Shah Abbas the Great of Persia had to concede vast areas in Northwest Iran and Caucasus to the Ottoman Empire by the Treaty of Constantinople in 1590. After solving problems at home Shah Abbas was planning to regain the losses. He waited for a suitable moment to attack. He saw his chance in 1603 when 14 years old sultan Ahmet I ascended to Ottoman throne. Ottoman Empire was engaged in a long and costly war against the Holy Roman Empire, so called Long war (1593–1606) and there were a series of revolts in Anatolia named Jelali revolts.

The war

Shah Abbas and his general Allahverdi Khan in a surprise attack began to regain the territories lost in 1590. Although Ottoman Empire was able to raise an army against Persia, the two commanders (serdars) Cigalazade Yusuf Sinan Pasha (1605) and Kuyucu Murat Pasha (1611) both died in Diyarbakır, the winter camp of the army (natural cause) and Ottoman army suffered from the lack of able commandership.

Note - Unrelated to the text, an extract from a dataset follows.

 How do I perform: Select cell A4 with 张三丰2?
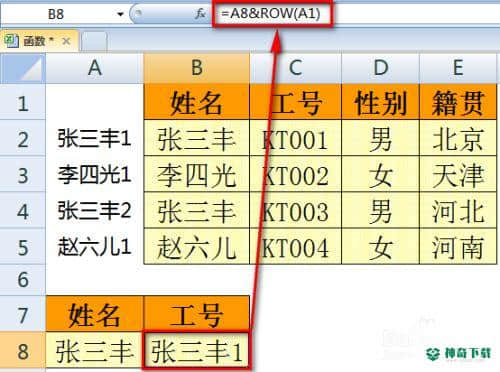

Finally, Grand vizier Nasuh Pasha (also called Damat Nasuh Pasha) who became the grand vizier in 1611, agreed to sign a treaty.

The terms

  1. The Ottoman Empire agreed to return all territory gained by the treaty of Constantinople of 1590.
  2. The border line became the line drawn in the Peace of Amasya in 1555.
  3. In turn Persia agreed to pay an annual tribute of 200 loads (59000 kilograms) of silk.
  4. The route of Persian pilgrims to Haj was changed (over Syria instead of Iraq).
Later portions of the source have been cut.